L’existence d’un simple risque de conflit d’intérêt tiré de la situation personnelle d’un salarié ne peut donc, en principe, justifier son licenciement. C’est d’ailleurs ce que souligne la Cour de cassation dans sa décision citée ci-dessus : « Le seul risque de conflit d’intérêts ne peut constituer une cause réelle et sérieuse de licenciement ».
Ces conditions soulèvent des difficultés pour les entreprises notamment au regard des répercussions économiques et financières, ainsi que la possibilité de la détérioration de l’image de l’entreprise. En effet, faut-il avant de sanctionner un salarié qui est dans une situation potentiellement génératrice d’un conflit d’intérêts, attendre que la situation se réalise et d’en assumer les conséquences notamment lorsque les intérêts financiers, et stratégiques sont importants ?
Juridiquement, on aurait tendance à dire que face à cette situation, il est « urgent de ne rien faire », et d’attendre que la catastrophe se réalise.

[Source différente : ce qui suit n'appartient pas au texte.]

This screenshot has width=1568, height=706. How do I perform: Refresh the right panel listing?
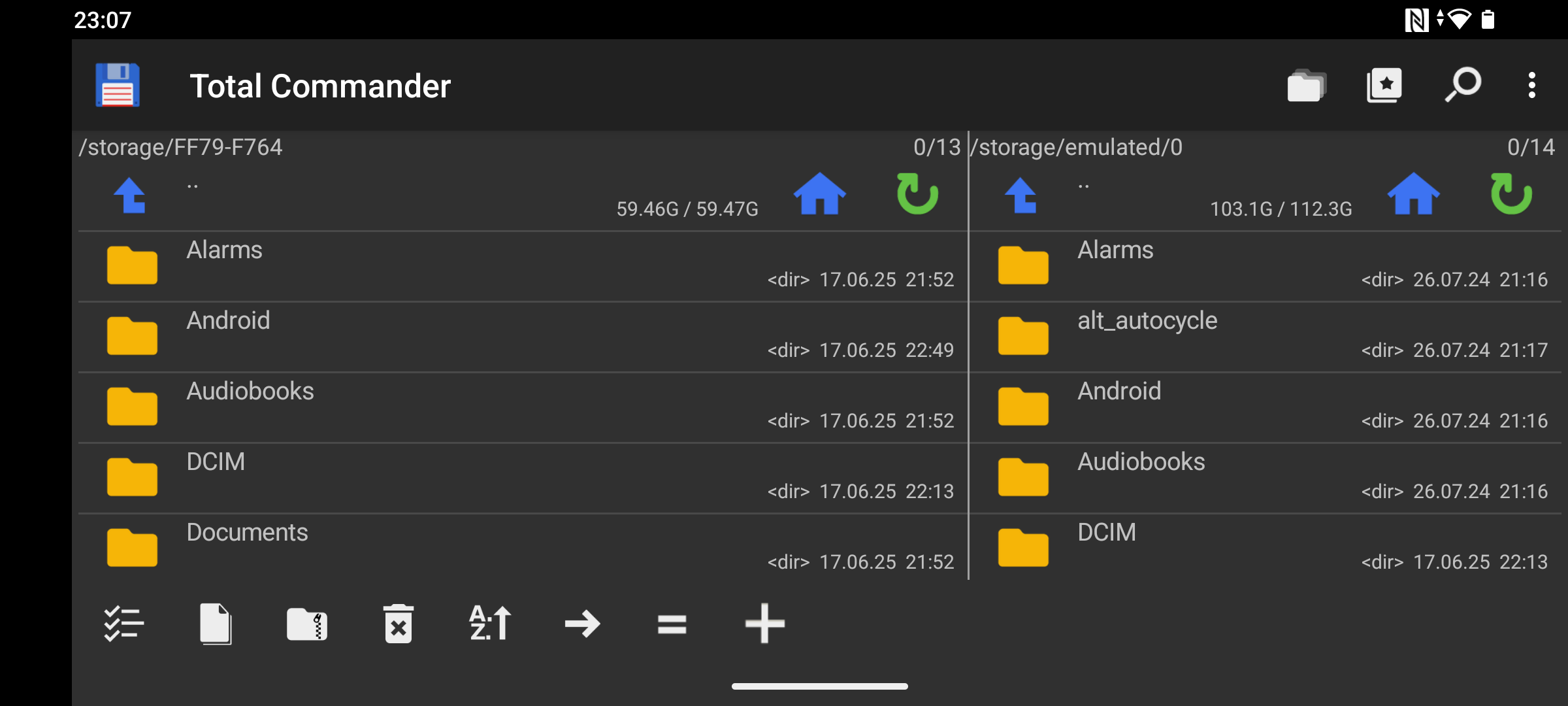click(1511, 194)
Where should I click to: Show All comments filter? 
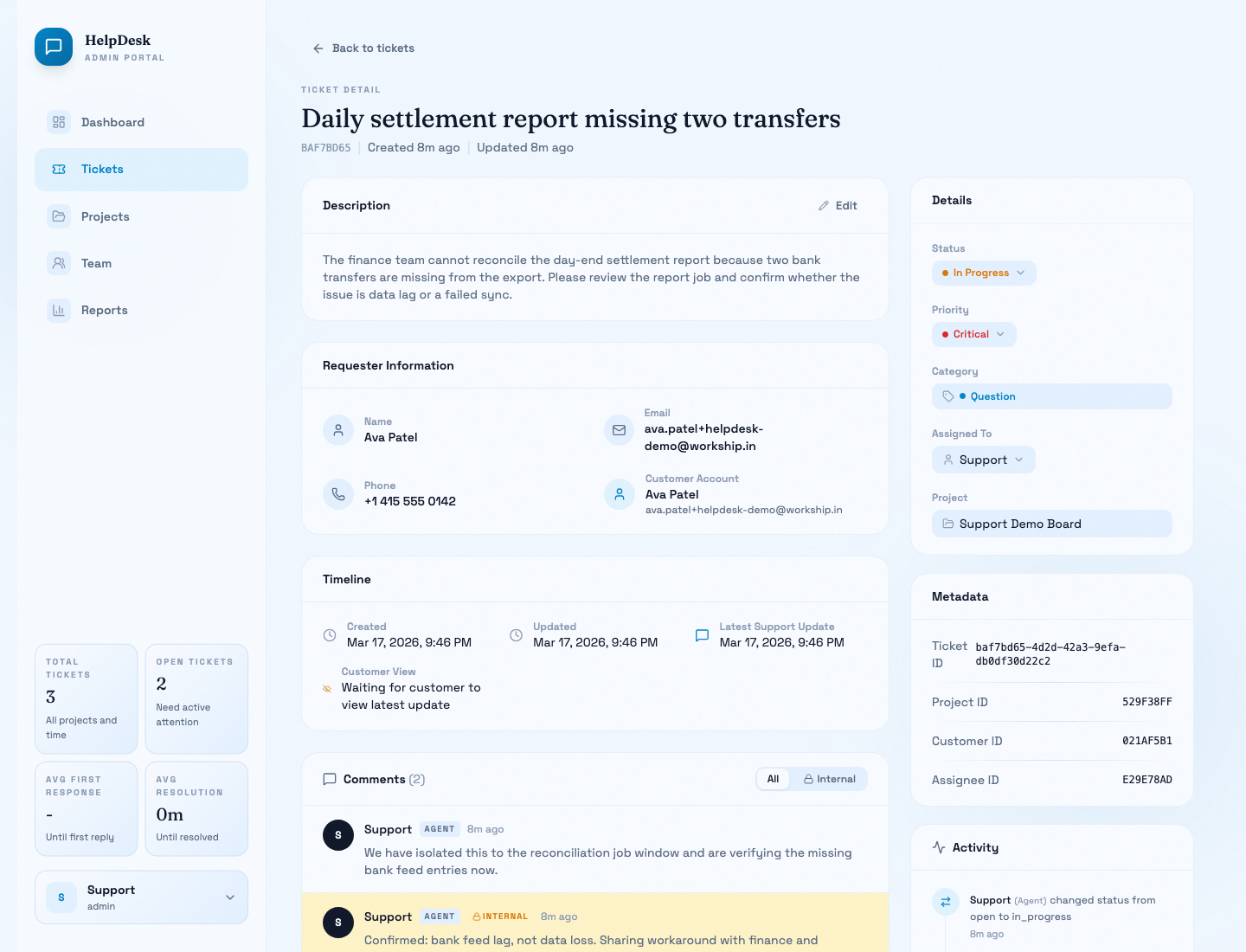pyautogui.click(x=773, y=779)
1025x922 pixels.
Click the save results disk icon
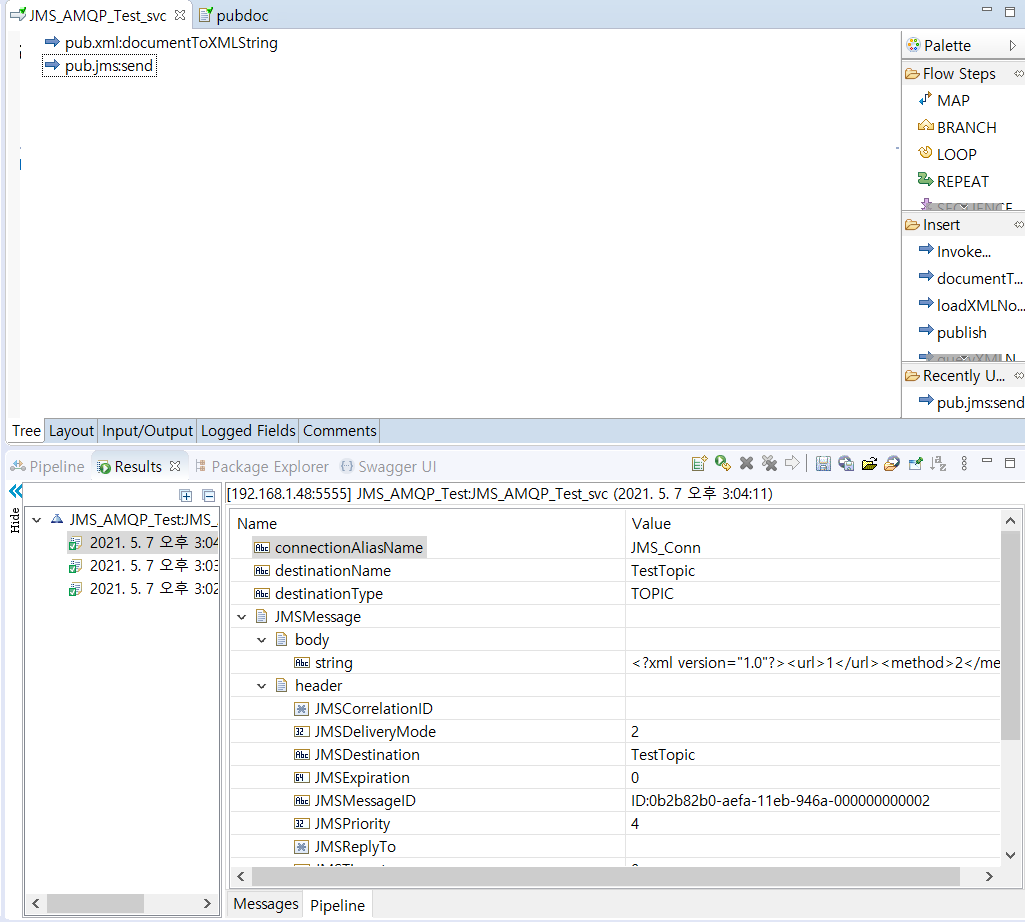823,463
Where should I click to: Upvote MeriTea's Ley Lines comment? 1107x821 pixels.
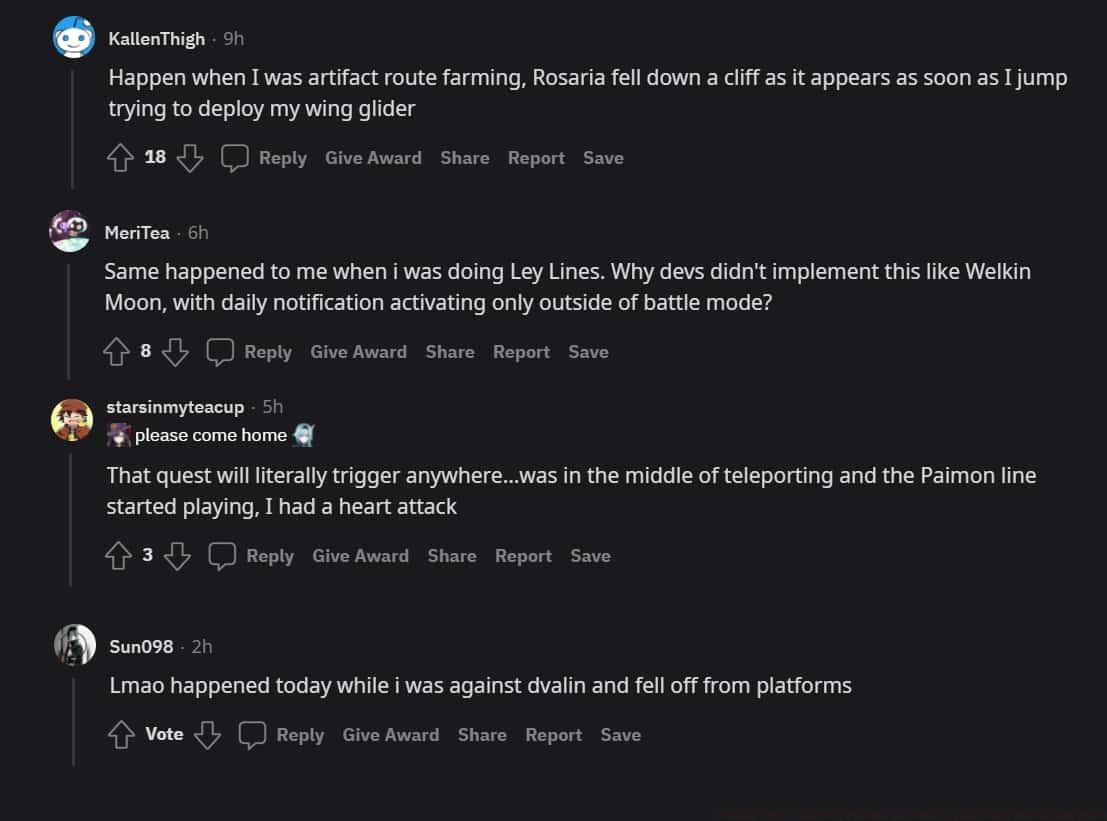tap(116, 352)
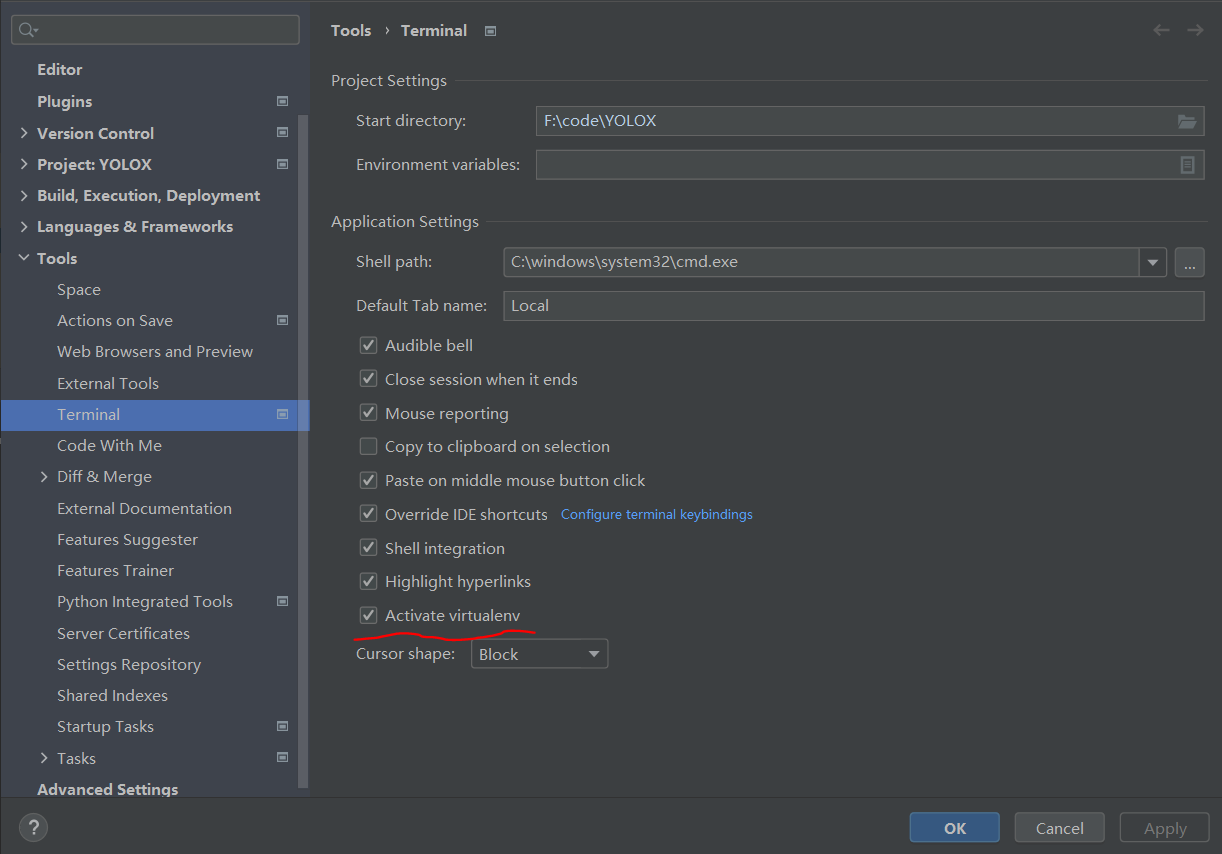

Cela est d’autant plus étonnant qu’en droit commercial, la solution est contraire : « Lorsqu’une société se trouve au centre d’un conflit d’intérêts, il lui incombe de ne pas y rester et de s’abstenir d’une attitude molle qui s’efforcerait de concilier l’inconciliable » .
La charte de conflit d’intérêts
Pour pallier ces difficultés, de nombreuses entreprises ont mis en place une « charte de conflit d’intérêts » de nature à organiser en faveur de l’employeur les conséquences d’un simple « risque » de conflit d’intérêt. En France, les banques (notamment pour leur activité d’investissement) et les filiales des sociétés américaines soumises à la loi Sarbannes-Oxley sont les plus actives.
Or, de telles chartes doivent être annexées au règlement intérieur et soumises lors de leur adoption au formalisme parfois très exigeant du Code du travail (comme pour les « chartes informatiques »).
Ces chartes doivent être très précises quant à la définition du « risque » de conflit d’intérêt et ne pas laisser à la seule appréciation de l’employeur le soin de déterminer si telle ou telle situation personnelle d’un salarié est constitutive d’un risque (suffisant) de conflit d’intérêt pour justifier des mesures disciplinaires. On relèvera à ce titre un arrêt de la chambre sociale de la Cour de cassation du 9 juin 1998 qui a refusé de considérer comme valable le licenciement d’un cadre d’une banque d’investissement qui refusait de céder la nu-propriété des actions d’une entreprise dans laquelle avait investi son employeur qui souhaitait désormais s’en séparer. La Cour de cassation confirmait l’arrêt de la Cour d’appel qui avait écarté le règlement intérieur « qui abandonne à (l’employeur) la détermination de la situation conflictuelle et l’appréciation de l’intérêt à privilégier, excédant, par sa généralité et son imprécision, les restrictions que l’employeur peut légalement apporter à la liberté individuelle du salarié ».
Il convient donc de prendre un grand soin lors de la rédaction de telles chartes qui peuvent revêtir une importance pédagogique et juridique de premier ordre à la condition d’être parfaitement équilibrées, ce qui est rarement le cas.